For these brands, ensuring they’re able to reach customers at home will help them ride out the remainder of the pandemic. They have already shown great flexibility over the past 18 months, embracing delivery options and other innovations like home meal kits, and the external landscape means they will likely need to be similarly agile in the weeks and months ahead.

If they can navigate this difficult period, there are positive signs ahead. In May of last year, when hospitality fully reopened, the lack of restrictions combined with consumers’ want for normality helped to drive up restaurant spend by 98% compared to April.

Appetite for fast food grows

Despite headwinds facing the restaurant sector, the picture for fast-food brands is more positive. The fast-food sector has seen its growth speed up in the past year with spend at brands such as KFC, Greggs, Subway and McDonalds increasing by 20% in 2021 as consumers returned to office and with it, spent on on-the-go lunches.

This has been buoyed by consumers visiting these chains more often, on average 17% more often over the last 6 months, and spending more per trip as the average amount spent per customer increased by 9% in the same period.

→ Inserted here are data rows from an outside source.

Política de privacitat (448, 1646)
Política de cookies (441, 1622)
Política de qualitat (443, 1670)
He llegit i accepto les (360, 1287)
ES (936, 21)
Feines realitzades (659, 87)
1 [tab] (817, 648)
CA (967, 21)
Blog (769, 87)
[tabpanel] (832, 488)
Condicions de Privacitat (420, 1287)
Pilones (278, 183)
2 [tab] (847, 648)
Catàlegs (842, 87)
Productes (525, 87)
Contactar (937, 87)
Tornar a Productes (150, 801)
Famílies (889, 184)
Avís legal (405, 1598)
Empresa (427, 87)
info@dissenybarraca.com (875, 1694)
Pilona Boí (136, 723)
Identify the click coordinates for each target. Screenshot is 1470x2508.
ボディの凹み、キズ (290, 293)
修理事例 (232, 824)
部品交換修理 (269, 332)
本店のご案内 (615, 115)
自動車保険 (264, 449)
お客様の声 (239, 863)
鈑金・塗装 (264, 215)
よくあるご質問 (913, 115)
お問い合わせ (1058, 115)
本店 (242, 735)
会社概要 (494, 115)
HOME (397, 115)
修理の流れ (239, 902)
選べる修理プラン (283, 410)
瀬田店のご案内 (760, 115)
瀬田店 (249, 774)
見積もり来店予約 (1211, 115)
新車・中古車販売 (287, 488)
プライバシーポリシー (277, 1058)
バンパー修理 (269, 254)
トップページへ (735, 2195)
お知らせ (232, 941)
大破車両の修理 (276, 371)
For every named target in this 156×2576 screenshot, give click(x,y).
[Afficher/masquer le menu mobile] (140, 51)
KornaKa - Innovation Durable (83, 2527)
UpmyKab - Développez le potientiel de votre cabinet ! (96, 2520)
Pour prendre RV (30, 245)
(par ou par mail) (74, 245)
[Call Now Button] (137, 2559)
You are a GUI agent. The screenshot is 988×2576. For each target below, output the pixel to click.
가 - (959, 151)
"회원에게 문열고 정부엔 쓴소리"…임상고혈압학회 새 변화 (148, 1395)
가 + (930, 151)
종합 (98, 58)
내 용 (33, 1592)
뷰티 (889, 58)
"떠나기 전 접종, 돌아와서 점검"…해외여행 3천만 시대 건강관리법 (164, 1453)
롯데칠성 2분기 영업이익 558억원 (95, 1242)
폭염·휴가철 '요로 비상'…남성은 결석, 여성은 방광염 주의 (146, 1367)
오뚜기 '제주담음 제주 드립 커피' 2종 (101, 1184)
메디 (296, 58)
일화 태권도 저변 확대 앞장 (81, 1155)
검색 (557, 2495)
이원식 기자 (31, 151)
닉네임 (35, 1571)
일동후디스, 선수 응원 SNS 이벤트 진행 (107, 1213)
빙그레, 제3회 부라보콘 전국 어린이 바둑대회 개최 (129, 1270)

Charlotte Jamieson, Partnerships Director at Cardlytics UK comments: “The food sector has experienced a disruptive transformation this year with the rise of rapid grocery delivery apps and the continued success of takeaway platforms, driven by increasingly online-savvy and time-poor customers.”

She adds: “Rising cases of Omicron spelled a muted festive period for restaurants and pubs while delivery platforms celebrated a record Christmas, as consumers opted for takeaways on the sofa over drinks at their local to celebrate the season. Despite an absence of new restrictions, consumer confidence signals new pressure on restaurants and bricks-and-mortar grocers to improve their online and delivery presence. For those brands that want to move their loyal customers to new online channels, offering online-only discounts and exclusive online ranges should be front of mind.”